By M.R. Narayan Swamy, IANS,
New Delhi : Internationally renowned Indian agriculture scientist M.S. Swaminathan has put off plans to visit Sri Lanka to help it revive its farm sector until the Tamils there get their due. But New Delhi is determined to help Colombo.
Swaminathan, 84, who visited Sri Lanka and met President Mahinda Rajapaksa in June, said he now felt that there should be a political settlement of the Tamil grievances in the island nation first.
“I don’t plan to go immediately (to Sri Lanka) unless there is some kind of political settlement,” Swaminathan told IANS here as he prepared to leave for Sikkim in India’s northeast.
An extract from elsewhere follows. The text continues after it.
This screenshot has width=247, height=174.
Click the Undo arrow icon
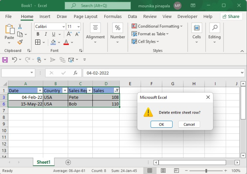(x=14, y=60)
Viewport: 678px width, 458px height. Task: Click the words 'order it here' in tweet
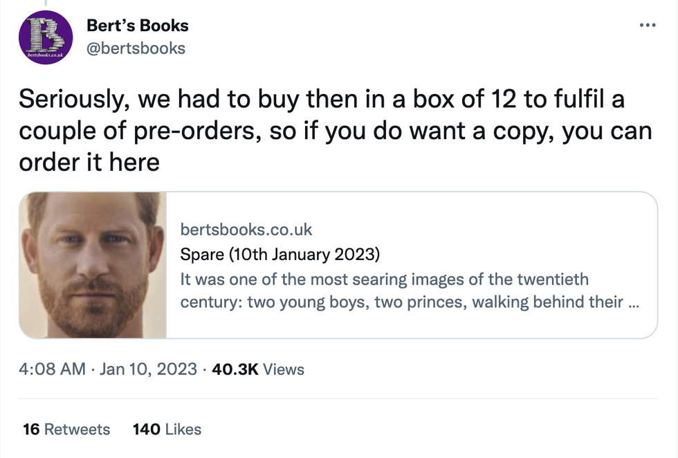tap(89, 162)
“There are people who feel that unless Tamils in Sri Lanka can live in dignity, other things are subsidiary. This is a viewpoint. I have no plans to go to Sri Lanka in the immediate future,” he said.
“There are a lot of people who are displaced. As soon as conditions are conducive, I will see,” said the father of the Green Revolution that radically improved India’s food output in the 1960s.
Swaminathan is one of the most respected figures in the field of agriculture. He has won the Ramon Magsaysay Award for Community Leadership and the World Food Prize in Washington.
His change of mind follows criticism in Tamil Nadu against his reported plans to help restore agriculture to its original glory in Sri Lanka’s Tamil-majority north.
The critics argue that Colombo needs to first rehabilitate the several thousands of Tamils displaced by a war that ended in May when the military crushed the Liberation Tigers of Tamil Eelam (LTTE).
Tamil activists in Chennai have alleged that Sri Lanka plans to settle soldiers and their families from the majority Sinhalese community in the island’s fertile but now battered Tamil areas of the north.
In June, when Swaminathan visited Sri Lanka, President Rajapaksa told him that “the need of the hour” was to revitalize agriculture and allied occupations for the people of Jaffna, Kilinochchi, Mullaitivu, Vavuniya and Mannar districts in the Tamil-majority north.
Swaminathan, however, pointed out that he had given his ideas regarding Sri Lanka’s agriculture prospects to the Indian external affairs ministry.
“My plan is already there. They (Indian authorities) can do the necessary things. They can do what I have suggested. There is no need for me to go.”
The Indian government is, however, determined to help Sri Lanka revive agriculture in the island’s north, whose economy is in a shambles after some 25 years of ethnic conflict that left over 90,000 people dead.
New Delhi is preparing to send a team of officials and experts to Colombo to study its needs and formulate plans that will cater to the needs of the population in the north.
Colombo says that rehabilitation of the displaced people will become easy only when the economy gets a boost in a region that has known nothing but violence for years and years.
The Indian delegation, which will include scientists from the Indian Council of Agriculture Research (ICAR), is expected to visit Kilinochchi, Vavuniya and Mannar, ICAR sources said.
When Swaminathan was in Sri Lanka in June, President Rajapaksa informed him that his government had a strategy to resurrect agriculture and urged the scientist to study the plans.
Swaminathan is the second prominent Indian to decline what could have been a high profile role aimed at rebuilding Sri Lanka post-LTTE. In February, N.R. Narayana Murthy, the Infosys Technologies chief mentor, declined to be the IT advisor to the Sri Lankan government citing personal reasons.